> **About this exercise**:
In the listing that follows, locate the line containing "۲۴ خرداد ۰۱ - ۱۰:۲۵ (172, 1187)" and the line containing "طراحی و تولید: نستوه (100, 2563)". Retype exactly those two lines and every line between them, and nothing more.

> **Input records**:
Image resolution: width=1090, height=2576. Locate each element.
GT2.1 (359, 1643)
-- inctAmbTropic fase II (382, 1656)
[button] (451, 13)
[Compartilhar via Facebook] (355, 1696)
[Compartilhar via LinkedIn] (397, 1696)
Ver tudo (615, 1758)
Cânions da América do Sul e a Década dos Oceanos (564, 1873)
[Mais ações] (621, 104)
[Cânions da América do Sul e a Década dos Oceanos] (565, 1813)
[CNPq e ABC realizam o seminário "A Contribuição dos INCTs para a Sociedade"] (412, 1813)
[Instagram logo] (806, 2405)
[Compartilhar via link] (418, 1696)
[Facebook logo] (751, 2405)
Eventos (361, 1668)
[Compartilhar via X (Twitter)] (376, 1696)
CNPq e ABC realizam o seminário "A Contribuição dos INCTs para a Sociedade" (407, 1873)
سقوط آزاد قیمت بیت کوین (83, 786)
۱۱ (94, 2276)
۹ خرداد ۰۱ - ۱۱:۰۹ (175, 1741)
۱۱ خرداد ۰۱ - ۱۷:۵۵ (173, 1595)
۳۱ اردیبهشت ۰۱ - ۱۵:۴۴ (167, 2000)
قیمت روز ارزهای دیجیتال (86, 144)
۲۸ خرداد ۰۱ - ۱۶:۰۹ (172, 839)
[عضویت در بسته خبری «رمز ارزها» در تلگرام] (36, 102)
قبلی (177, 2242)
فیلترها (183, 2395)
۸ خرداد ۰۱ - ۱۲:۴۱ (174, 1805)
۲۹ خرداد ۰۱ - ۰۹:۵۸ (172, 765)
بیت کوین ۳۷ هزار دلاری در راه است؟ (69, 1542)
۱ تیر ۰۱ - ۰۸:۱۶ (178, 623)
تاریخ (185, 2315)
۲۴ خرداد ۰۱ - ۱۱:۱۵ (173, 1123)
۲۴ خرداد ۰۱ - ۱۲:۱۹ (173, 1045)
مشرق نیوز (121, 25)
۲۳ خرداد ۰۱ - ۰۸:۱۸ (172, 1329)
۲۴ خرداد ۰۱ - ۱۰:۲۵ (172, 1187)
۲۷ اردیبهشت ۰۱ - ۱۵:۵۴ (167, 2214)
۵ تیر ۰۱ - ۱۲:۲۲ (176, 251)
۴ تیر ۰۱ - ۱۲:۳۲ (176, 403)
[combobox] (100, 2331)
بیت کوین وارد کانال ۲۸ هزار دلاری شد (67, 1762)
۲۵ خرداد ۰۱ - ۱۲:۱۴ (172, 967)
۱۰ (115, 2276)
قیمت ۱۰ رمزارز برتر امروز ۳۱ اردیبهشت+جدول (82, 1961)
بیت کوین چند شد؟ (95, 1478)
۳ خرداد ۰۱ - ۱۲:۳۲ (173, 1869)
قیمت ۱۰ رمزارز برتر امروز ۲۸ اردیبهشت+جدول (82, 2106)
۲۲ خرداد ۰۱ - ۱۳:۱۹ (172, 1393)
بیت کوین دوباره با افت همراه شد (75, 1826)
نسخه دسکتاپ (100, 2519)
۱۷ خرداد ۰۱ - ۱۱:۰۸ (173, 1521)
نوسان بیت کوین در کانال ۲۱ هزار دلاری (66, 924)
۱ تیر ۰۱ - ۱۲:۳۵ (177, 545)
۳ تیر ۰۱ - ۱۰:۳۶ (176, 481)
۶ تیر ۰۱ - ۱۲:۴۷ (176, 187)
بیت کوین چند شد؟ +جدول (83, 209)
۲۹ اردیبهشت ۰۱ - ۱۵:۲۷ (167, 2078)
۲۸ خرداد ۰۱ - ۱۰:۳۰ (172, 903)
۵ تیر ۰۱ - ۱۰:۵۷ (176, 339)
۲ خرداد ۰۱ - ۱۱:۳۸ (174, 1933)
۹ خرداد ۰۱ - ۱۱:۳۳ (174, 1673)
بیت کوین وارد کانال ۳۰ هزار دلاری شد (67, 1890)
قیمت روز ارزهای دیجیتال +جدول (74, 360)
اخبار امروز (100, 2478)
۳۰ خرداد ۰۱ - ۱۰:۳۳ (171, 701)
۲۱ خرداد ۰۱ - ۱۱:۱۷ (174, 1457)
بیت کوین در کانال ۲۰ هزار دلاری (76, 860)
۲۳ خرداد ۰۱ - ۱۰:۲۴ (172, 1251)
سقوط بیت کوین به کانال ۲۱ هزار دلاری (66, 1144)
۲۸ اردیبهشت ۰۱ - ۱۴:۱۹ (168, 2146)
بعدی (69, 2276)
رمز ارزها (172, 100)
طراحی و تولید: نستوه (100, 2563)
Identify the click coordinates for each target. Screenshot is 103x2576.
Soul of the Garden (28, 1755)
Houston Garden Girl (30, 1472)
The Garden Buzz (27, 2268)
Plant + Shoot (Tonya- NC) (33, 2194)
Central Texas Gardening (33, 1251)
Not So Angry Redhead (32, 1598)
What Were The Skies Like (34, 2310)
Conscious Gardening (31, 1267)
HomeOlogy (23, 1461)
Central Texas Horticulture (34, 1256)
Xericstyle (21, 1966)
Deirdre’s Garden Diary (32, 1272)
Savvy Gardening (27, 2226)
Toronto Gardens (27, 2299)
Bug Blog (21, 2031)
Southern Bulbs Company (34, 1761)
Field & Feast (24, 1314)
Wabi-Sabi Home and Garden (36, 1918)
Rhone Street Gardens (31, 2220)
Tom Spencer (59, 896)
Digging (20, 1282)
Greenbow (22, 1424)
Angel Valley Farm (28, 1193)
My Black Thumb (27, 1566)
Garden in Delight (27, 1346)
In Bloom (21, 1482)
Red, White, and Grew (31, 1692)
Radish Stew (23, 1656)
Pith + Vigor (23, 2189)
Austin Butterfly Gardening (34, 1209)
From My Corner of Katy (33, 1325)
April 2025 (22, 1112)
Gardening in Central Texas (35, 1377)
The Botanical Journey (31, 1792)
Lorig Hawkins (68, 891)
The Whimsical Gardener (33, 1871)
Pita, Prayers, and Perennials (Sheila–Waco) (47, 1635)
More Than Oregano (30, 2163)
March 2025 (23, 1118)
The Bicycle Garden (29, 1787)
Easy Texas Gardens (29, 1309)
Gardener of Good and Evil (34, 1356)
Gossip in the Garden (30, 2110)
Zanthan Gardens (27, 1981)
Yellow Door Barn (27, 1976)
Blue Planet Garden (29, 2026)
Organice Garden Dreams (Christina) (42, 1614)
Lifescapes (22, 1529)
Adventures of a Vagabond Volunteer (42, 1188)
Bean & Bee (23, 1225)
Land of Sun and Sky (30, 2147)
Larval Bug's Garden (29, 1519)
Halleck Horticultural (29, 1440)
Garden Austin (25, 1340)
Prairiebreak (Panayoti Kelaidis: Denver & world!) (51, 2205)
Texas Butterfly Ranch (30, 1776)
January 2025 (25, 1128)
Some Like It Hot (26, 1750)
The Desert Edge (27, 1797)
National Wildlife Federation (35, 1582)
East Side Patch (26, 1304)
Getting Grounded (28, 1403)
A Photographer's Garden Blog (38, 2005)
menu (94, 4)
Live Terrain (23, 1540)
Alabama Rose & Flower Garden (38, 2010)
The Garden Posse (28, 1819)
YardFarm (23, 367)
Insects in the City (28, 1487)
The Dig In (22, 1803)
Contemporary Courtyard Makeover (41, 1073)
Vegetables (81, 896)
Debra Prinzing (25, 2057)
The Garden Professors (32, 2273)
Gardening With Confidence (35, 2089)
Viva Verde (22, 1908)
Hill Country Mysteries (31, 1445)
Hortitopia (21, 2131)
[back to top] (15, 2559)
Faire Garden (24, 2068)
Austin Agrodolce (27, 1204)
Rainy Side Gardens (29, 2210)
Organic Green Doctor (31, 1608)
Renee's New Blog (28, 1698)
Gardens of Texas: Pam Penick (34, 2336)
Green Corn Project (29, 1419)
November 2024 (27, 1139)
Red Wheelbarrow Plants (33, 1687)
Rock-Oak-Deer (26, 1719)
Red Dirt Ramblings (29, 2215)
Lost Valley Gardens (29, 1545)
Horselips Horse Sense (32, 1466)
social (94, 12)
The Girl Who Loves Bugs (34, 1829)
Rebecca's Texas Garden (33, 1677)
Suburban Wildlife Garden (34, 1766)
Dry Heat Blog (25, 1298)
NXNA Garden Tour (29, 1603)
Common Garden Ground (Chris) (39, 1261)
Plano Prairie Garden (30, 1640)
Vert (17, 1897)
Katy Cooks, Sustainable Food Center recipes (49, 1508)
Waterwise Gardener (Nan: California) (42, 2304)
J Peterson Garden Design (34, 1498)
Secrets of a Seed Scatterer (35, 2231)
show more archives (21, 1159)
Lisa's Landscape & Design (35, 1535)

> **Written solution**:
۲۴ خرداد ۰۱ - ۱۰:۲۵ (172, 1187)
۲۷ اردیبهشت ۰۱ - ۱۵:۵۴ (167, 2214)
۵ تیر ۰۱ - ۱۲:۲۲ (176, 251)
۴ تیر ۰۱ - ۱۲:۳۲ (176, 403)
[combobox] (100, 2331)
بیت کوین وارد کانال ۲۸ هزار دلاری شد (67, 1762)
۲۵ خرداد ۰۱ - ۱۲:۱۴ (172, 967)
۱۰ (115, 2276)
قیمت ۱۰ رمزارز برتر امروز ۳۱ اردیبهشت+جدول (82, 1961)
بیت کوین چند شد؟ (95, 1478)
۳ خرداد ۰۱ - ۱۲:۳۲ (173, 1869)
قیمت ۱۰ رمزارز برتر امروز ۲۸ اردیبهشت+جدول (82, 2106)
۲۲ خرداد ۰۱ - ۱۳:۱۹ (172, 1393)
بیت کوین دوباره با افت همراه شد (75, 1826)
نسخه دسکتاپ (100, 2519)
۱۷ خرداد ۰۱ - ۱۱:۰۸ (173, 1521)
نوسان بیت کوین در کانال ۲۱ هزار دلاری (66, 924)
۱ تیر ۰۱ - ۱۲:۳۵ (177, 545)
۳ تیر ۰۱ - ۱۰:۳۶ (176, 481)
۶ تیر ۰۱ - ۱۲:۴۷ (176, 187)
بیت کوین چند شد؟ +جدول (83, 209)
۲۹ اردیبهشت ۰۱ - ۱۵:۲۷ (167, 2078)
۲۸ خرداد ۰۱ - ۱۰:۳۰ (172, 903)
۵ تیر ۰۱ - ۱۰:۵۷ (176, 339)
۲ خرداد ۰۱ - ۱۱:۳۸ (174, 1933)
۹ خرداد ۰۱ - ۱۱:۳۳ (174, 1673)
بیت کوین وارد کانال ۳۰ هزار دلاری شد (67, 1890)
قیمت روز ارزهای دیجیتال +جدول (74, 360)
اخبار امروز (100, 2478)
۳۰ خرداد ۰۱ - ۱۰:۳۳ (171, 701)
۲۱ خرداد ۰۱ - ۱۱:۱۷ (174, 1457)
بیت کوین در کانال ۲۰ هزار دلاری (76, 860)
۲۳ خرداد ۰۱ - ۱۰:۲۴ (172, 1251)
سقوط بیت کوین به کانال ۲۱ هزار دلاری (66, 1144)
۲۸ اردیبهشت ۰۱ - ۱۴:۱۹ (168, 2146)
بعدی (69, 2276)
رمز ارزها (172, 100)
طراحی و تولید: نستوه (100, 2563)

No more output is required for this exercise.